Mecz (numer 500 Korony w ekstrakasie) na Suzuki Arena przyciągnął ponad 14 tysięcy widzów, w tym sporą grupę sympatyków Rakowa. Kibicowsko goście przeżyli spory zawód, bo w przerwie stracili jedną z flag, która po chwili wisiała już na Młynie kielczan. Sportowo Korona zaskoczyła ekipę Marka Papszuna. W pierwszej połowie w poprzeczkę trafił Dominick Zator, a w słupek z wolnego Jakub Łukowski.

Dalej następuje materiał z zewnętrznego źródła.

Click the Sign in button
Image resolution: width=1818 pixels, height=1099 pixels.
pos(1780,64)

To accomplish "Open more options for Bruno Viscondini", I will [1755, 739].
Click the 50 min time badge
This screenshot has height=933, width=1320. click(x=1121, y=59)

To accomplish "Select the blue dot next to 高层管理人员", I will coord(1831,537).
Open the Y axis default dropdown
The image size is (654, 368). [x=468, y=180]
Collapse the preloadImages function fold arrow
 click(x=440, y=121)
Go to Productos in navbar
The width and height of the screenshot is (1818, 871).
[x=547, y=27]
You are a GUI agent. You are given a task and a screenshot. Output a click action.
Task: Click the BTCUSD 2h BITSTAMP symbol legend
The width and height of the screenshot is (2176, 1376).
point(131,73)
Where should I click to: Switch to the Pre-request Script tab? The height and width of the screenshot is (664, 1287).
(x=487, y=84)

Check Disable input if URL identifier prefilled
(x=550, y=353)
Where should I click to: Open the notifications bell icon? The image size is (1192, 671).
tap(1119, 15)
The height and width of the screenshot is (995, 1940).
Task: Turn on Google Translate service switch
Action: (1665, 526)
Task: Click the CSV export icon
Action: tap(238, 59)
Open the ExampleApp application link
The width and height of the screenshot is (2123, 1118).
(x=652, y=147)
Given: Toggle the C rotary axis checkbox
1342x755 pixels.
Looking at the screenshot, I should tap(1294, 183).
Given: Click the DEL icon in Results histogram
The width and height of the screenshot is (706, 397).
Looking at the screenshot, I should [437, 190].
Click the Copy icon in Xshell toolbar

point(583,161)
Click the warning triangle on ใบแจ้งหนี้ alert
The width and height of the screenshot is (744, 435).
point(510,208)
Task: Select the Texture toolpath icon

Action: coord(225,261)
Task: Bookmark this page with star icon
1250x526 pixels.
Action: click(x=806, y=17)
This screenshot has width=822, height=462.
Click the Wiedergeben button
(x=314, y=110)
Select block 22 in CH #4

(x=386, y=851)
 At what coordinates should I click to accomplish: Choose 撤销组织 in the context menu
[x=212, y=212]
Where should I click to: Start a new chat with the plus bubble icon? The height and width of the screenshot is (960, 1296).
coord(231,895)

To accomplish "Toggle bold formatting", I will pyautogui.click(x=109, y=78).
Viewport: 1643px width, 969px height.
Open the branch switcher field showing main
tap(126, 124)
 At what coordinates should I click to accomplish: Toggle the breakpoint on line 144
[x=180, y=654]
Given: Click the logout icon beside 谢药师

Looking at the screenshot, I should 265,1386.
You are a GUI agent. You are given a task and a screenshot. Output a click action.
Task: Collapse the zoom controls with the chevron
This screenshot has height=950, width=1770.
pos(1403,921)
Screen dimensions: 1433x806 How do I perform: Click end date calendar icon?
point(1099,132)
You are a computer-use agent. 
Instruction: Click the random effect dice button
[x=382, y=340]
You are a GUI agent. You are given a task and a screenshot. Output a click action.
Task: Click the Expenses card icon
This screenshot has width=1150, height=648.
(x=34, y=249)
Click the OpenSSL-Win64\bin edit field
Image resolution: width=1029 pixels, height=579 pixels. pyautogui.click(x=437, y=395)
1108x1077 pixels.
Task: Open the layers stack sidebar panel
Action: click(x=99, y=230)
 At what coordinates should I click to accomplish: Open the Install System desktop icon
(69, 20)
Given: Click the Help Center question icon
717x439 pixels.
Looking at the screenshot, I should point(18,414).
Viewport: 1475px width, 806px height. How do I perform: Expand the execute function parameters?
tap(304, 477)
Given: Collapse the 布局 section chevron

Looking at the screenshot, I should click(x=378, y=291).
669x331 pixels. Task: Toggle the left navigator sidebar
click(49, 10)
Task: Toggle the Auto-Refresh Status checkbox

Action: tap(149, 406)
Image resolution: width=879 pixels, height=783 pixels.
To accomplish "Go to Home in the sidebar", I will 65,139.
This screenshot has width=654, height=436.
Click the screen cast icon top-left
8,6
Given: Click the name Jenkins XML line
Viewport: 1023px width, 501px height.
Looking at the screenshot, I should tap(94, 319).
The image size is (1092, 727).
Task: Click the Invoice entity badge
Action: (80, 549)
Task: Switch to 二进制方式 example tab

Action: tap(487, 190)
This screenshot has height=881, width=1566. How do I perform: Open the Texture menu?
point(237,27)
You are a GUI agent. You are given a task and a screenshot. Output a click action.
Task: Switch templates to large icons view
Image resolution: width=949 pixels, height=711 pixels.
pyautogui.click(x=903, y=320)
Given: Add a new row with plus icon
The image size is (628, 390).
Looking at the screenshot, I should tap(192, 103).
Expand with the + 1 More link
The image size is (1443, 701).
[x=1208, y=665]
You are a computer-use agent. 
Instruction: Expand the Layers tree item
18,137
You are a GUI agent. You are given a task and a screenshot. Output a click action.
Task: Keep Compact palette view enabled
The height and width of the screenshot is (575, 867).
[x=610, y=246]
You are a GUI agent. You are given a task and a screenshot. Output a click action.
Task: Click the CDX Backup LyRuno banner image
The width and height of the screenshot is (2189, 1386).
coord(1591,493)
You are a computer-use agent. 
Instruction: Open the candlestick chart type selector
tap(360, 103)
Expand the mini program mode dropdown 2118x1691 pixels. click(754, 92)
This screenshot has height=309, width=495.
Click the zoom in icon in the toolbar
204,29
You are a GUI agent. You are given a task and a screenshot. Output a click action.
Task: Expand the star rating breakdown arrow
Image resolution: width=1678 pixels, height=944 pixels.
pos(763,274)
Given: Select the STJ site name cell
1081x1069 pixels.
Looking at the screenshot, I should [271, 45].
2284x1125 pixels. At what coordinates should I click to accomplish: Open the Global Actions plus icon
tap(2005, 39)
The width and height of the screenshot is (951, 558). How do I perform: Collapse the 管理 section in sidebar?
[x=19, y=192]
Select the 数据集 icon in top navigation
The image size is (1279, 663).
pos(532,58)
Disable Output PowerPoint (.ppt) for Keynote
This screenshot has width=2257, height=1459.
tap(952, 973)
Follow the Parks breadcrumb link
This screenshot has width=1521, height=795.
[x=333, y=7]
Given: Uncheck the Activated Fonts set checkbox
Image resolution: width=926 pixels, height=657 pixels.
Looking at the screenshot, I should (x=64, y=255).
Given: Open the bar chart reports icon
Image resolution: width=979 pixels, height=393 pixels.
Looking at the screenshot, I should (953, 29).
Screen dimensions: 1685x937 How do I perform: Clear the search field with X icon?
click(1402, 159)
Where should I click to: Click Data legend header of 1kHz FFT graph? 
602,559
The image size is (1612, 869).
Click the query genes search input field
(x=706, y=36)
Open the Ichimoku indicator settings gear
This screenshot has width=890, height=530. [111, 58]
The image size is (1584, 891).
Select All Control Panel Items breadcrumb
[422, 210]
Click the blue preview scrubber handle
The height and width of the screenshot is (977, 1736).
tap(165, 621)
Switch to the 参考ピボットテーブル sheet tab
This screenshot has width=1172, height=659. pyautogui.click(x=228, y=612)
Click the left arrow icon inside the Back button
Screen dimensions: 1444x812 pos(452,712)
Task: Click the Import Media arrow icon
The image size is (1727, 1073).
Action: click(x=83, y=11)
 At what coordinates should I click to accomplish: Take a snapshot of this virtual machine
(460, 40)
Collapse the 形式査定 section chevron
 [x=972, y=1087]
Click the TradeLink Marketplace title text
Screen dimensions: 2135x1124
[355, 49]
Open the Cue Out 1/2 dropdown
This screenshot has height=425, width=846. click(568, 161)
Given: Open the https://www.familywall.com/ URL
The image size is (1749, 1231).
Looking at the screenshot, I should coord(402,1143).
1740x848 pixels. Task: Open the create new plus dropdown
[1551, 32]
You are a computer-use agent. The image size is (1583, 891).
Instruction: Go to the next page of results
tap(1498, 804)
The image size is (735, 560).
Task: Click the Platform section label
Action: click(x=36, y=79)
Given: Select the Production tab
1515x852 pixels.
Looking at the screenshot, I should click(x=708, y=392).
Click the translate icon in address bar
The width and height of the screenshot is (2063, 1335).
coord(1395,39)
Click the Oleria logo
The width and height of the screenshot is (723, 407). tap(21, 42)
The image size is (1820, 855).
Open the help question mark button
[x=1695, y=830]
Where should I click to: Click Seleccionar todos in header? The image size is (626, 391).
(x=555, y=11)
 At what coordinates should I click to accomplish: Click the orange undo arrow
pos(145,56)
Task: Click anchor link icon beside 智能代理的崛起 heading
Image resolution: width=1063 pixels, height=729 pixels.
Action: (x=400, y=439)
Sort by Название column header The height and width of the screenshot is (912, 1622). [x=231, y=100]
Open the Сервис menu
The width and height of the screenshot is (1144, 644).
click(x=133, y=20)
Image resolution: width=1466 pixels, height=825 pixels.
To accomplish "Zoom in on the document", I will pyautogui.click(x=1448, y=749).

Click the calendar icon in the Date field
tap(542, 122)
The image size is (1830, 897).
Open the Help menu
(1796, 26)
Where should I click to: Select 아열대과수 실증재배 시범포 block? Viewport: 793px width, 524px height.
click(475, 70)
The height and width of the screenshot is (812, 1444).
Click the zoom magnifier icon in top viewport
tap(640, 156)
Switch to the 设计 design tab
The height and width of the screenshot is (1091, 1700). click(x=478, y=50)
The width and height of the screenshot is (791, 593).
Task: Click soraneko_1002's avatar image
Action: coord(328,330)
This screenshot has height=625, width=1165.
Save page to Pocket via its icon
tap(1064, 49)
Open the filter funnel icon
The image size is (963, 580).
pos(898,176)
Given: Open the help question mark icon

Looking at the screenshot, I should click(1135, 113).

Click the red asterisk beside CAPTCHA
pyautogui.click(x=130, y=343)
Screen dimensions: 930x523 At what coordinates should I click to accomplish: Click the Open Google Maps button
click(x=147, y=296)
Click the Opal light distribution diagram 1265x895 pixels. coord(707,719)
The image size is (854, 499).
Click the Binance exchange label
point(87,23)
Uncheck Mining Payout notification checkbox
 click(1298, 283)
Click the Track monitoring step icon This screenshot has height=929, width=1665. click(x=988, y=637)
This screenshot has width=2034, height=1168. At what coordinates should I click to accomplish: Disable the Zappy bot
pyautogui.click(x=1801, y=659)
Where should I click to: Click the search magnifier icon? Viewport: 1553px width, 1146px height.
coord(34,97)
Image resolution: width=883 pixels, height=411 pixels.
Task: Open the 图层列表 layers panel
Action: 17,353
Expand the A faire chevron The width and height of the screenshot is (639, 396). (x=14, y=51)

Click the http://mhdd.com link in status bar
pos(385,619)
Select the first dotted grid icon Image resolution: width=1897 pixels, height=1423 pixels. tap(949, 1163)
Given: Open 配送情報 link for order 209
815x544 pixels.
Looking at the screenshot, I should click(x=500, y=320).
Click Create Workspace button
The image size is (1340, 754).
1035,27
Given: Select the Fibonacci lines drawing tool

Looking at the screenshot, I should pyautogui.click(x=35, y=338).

Łukowski podszedł do karnego podyktowanego za zagranie ręką Koczergina i w 36 minucie dał prowadzenie Koronie. Po zmianie stron Raków ruszył. W 67 minucie sam na sam z Marcelem Zapytowskim wyszedł Fran Tudor, ale bramkarz kielczan odbił piłkę, a przy dobitce Wiktora Długosza świetnie interweniował Miłosz Trojak. W końcówce okazję sam na sam zaprzepaścił Kacper Kostorz, a Raków dostał piłkę meczową po tym jak poślizgnął się golkiper Korony. Vladislavs Gutkovskis wyłożył na tacy Franowi Tudorowi, a ten nie trafił do pustej bramki. Kielczanie odetchnęli z ulgą.
Ekstraklasa – 30 kolejka
7.05.2023, niedziela
Korona Kielce – Raków Częstochowa 1:0 (1:0)
Jakub Łukowski 36 karny prawą nogą (za rękę Koczergina).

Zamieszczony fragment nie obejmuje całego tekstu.